### The data

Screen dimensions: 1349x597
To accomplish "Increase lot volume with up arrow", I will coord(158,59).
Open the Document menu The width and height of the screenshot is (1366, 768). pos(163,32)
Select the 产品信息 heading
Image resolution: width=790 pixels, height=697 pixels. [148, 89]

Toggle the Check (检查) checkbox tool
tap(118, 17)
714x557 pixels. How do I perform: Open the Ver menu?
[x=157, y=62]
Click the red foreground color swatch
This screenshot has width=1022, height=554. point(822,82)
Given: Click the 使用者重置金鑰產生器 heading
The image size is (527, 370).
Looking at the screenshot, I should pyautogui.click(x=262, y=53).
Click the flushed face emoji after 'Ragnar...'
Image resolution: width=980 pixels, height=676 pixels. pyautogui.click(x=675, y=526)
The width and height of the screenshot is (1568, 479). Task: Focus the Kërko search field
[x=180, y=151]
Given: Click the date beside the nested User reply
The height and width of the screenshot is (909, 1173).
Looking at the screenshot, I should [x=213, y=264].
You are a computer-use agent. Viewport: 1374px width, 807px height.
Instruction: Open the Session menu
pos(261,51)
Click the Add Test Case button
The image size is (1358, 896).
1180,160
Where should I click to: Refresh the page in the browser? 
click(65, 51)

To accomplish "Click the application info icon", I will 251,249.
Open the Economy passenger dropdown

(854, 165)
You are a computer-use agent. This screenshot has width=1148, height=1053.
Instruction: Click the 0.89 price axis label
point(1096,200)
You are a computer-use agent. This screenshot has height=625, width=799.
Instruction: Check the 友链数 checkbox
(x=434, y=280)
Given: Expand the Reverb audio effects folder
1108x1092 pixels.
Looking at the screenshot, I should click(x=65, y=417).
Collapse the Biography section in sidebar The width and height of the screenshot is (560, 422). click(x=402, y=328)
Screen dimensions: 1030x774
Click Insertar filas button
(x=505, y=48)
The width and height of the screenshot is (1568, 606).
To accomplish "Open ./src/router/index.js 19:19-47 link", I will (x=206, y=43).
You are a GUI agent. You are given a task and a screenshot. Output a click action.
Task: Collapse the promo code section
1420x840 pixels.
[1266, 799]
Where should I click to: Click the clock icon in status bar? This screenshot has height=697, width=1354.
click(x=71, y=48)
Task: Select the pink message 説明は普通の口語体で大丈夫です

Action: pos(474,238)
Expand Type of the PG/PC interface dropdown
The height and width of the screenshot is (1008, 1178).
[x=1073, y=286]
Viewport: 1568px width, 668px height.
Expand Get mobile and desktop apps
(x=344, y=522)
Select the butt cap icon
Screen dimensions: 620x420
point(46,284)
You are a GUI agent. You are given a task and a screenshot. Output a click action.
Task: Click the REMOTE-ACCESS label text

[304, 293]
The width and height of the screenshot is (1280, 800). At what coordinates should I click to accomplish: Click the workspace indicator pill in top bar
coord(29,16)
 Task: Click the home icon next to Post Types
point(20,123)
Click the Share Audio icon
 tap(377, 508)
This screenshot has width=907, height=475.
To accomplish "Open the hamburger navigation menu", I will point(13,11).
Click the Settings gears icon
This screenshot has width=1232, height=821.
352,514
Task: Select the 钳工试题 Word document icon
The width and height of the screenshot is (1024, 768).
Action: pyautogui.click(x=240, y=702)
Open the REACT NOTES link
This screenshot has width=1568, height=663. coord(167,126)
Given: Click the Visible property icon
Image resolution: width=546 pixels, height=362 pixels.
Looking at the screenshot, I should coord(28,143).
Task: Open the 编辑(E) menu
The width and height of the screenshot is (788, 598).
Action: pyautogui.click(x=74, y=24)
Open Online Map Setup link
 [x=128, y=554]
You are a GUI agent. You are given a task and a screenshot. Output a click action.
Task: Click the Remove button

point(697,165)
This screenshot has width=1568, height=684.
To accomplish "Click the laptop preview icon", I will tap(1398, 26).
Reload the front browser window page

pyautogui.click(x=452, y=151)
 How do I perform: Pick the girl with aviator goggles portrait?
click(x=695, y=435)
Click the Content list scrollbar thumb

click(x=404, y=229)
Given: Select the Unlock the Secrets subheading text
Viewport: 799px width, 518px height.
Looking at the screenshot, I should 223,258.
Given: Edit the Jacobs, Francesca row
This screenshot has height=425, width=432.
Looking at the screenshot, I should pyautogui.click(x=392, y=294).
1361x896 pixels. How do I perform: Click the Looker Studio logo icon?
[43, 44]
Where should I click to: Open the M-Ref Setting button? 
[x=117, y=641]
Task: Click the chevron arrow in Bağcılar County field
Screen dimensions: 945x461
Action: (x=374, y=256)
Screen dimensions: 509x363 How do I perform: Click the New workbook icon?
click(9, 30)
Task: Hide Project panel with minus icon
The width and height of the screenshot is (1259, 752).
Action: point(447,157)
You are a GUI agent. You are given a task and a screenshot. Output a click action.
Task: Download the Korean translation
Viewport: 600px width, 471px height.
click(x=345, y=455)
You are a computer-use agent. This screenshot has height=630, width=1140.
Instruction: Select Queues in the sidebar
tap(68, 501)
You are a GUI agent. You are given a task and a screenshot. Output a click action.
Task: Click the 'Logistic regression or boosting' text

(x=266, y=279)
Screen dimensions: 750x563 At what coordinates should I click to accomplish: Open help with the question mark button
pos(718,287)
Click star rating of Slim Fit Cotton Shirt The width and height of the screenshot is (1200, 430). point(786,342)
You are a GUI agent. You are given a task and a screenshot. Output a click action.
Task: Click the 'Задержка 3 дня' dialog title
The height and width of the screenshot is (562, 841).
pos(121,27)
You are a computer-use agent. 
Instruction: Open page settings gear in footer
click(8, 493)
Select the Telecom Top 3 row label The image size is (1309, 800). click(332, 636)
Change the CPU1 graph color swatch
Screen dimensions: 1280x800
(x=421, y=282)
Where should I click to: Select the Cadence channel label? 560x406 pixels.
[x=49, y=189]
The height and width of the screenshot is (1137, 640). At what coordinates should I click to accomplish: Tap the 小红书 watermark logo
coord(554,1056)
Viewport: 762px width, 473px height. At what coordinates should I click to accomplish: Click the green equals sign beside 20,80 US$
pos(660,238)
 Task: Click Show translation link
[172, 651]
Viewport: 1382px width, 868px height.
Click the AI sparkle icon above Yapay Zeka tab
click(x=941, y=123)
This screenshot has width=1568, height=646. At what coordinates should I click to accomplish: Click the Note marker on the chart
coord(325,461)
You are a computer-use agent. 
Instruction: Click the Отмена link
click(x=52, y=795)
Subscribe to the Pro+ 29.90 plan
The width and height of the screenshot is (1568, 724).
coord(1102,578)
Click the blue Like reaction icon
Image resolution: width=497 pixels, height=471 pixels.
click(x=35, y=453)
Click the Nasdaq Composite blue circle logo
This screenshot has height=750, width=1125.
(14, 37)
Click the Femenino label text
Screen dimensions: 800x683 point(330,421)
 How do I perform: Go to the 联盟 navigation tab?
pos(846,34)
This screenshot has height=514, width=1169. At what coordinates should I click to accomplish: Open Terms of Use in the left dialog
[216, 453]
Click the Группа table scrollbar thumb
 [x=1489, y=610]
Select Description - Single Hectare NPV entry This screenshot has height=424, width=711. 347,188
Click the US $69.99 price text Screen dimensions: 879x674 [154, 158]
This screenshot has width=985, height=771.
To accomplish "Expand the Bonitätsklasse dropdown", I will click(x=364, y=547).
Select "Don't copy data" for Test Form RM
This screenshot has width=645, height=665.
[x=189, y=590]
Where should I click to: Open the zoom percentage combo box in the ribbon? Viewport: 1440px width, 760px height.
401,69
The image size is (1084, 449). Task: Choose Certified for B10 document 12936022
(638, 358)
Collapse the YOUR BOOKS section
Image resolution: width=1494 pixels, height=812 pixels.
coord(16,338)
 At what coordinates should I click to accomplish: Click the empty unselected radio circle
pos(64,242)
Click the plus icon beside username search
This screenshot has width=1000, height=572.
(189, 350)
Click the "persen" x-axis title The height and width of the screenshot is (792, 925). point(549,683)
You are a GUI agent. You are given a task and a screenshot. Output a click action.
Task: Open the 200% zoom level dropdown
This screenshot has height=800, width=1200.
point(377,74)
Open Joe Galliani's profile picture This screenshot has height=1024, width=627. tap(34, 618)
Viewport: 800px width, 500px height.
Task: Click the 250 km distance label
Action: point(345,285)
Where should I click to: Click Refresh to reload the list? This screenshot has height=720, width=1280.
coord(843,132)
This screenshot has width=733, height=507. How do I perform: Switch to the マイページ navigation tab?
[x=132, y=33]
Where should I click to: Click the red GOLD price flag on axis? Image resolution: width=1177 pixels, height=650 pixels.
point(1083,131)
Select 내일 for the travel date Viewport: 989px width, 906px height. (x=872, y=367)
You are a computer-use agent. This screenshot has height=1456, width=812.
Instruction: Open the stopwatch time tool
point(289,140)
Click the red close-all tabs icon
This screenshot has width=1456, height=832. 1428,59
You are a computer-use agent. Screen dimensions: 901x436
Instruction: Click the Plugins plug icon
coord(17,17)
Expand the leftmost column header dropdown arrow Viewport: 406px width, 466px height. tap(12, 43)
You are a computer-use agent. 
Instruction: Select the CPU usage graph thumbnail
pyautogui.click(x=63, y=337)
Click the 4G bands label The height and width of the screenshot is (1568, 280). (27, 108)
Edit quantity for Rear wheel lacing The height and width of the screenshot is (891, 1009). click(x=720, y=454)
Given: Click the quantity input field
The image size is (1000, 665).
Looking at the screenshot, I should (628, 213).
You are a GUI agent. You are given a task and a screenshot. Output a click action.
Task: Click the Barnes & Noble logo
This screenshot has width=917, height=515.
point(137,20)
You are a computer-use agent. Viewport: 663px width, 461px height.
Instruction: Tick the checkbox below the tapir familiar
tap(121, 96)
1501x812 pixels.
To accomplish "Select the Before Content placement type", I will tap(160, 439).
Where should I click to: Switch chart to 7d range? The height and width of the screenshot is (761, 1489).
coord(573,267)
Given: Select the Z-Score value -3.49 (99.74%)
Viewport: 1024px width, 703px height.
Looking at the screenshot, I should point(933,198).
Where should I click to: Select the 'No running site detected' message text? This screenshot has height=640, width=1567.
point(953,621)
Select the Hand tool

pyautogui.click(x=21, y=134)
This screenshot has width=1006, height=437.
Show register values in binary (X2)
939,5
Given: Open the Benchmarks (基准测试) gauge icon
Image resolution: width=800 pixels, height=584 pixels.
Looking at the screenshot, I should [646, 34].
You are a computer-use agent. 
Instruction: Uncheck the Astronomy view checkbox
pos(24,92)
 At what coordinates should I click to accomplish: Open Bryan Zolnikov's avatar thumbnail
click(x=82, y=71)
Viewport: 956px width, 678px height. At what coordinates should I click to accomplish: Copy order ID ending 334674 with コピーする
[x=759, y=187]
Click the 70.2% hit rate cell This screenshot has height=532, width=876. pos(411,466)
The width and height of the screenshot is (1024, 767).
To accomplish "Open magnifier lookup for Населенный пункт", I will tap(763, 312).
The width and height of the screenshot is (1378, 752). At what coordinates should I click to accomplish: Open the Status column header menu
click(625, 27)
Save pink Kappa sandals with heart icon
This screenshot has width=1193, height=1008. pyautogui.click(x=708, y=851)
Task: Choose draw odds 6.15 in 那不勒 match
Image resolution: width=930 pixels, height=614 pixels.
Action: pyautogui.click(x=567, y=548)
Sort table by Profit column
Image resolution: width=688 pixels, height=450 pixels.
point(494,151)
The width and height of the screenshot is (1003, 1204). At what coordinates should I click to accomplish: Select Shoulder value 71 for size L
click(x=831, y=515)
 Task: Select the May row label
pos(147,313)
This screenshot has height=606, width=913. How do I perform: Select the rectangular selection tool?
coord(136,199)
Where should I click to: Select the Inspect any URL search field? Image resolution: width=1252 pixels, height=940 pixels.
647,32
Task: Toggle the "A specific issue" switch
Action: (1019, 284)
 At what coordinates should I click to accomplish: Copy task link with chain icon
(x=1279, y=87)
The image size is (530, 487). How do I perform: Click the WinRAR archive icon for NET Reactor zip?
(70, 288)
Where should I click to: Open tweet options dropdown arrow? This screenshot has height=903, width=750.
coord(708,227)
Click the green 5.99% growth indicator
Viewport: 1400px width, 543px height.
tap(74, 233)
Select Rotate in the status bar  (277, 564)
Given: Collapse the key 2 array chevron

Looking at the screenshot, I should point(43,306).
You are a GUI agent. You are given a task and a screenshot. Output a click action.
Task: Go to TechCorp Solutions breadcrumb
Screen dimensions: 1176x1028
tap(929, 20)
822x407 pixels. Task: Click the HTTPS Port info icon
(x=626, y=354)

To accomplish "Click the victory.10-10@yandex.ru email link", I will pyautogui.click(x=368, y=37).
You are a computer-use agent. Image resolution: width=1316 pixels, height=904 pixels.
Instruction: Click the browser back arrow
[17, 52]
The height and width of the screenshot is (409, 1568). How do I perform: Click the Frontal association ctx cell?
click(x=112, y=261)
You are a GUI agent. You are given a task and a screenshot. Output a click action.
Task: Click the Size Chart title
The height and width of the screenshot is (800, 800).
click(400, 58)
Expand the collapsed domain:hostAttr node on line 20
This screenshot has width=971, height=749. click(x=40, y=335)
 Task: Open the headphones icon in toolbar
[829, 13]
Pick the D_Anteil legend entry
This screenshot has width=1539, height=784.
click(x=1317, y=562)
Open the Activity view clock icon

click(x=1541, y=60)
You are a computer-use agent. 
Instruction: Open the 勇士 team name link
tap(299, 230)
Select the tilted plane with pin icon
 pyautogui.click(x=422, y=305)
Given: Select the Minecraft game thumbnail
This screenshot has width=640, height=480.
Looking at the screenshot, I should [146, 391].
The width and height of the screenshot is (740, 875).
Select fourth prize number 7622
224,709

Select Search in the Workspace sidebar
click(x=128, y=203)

### Task directions
Throughout the listing above, count the lines where the word "Test" appears, then reply with that count and no other words.

### Result
2